In the reply, include exactly the lines of the entries below from the first to the line with "Изберете размер: (55, 583)", that line included.

---- Data for the task

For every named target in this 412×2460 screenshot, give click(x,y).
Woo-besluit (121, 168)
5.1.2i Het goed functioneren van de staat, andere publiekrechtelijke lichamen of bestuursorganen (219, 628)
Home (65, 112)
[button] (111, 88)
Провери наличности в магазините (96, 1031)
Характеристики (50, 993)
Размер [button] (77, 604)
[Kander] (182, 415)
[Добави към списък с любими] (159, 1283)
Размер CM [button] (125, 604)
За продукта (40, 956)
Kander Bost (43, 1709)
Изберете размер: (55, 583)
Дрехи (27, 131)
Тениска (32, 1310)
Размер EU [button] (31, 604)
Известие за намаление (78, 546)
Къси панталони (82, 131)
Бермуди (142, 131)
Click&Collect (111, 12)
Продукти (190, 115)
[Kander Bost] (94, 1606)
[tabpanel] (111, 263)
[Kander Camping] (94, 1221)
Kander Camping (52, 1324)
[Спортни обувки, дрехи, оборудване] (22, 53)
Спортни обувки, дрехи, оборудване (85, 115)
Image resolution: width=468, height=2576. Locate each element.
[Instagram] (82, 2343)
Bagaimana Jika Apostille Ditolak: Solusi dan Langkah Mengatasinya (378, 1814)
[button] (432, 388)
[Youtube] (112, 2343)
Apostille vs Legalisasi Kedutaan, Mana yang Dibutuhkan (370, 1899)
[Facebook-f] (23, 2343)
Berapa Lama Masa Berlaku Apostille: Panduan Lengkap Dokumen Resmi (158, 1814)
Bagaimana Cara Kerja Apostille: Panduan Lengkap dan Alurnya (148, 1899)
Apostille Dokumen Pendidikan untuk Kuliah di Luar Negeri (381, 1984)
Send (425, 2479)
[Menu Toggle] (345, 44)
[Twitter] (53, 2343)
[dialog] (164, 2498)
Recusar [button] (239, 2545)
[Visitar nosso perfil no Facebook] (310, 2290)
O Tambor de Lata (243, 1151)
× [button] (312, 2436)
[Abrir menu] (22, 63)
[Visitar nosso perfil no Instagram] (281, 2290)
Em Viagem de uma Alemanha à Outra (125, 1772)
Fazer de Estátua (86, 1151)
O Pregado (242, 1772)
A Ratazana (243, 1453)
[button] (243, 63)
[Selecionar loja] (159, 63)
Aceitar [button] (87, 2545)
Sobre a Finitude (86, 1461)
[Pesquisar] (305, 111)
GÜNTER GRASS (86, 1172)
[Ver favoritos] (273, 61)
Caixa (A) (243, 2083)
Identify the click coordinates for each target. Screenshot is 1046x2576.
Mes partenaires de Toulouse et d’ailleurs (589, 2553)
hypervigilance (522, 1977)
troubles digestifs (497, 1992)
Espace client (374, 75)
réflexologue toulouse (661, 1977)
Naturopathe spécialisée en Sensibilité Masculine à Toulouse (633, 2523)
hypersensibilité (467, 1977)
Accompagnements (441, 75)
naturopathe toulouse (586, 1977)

--------

_Exercise result_:
For every named target in this 412×2460 screenshot, give click(x,y).
Woo-besluit (121, 168)
5.1.2i Het goed functioneren van de staat, andere publiekrechtelijke lichamen of bestuursorganen (219, 628)
Home (65, 112)
[button] (111, 88)
Провери наличности в магазините (96, 1031)
Характеристики (50, 993)
Размер [button] (77, 604)
[Kander] (182, 415)
[Добави към списък с любими] (159, 1283)
Размер CM [button] (125, 604)
За продукта (40, 956)
Kander Bost (43, 1709)
Изберете размер: (55, 583)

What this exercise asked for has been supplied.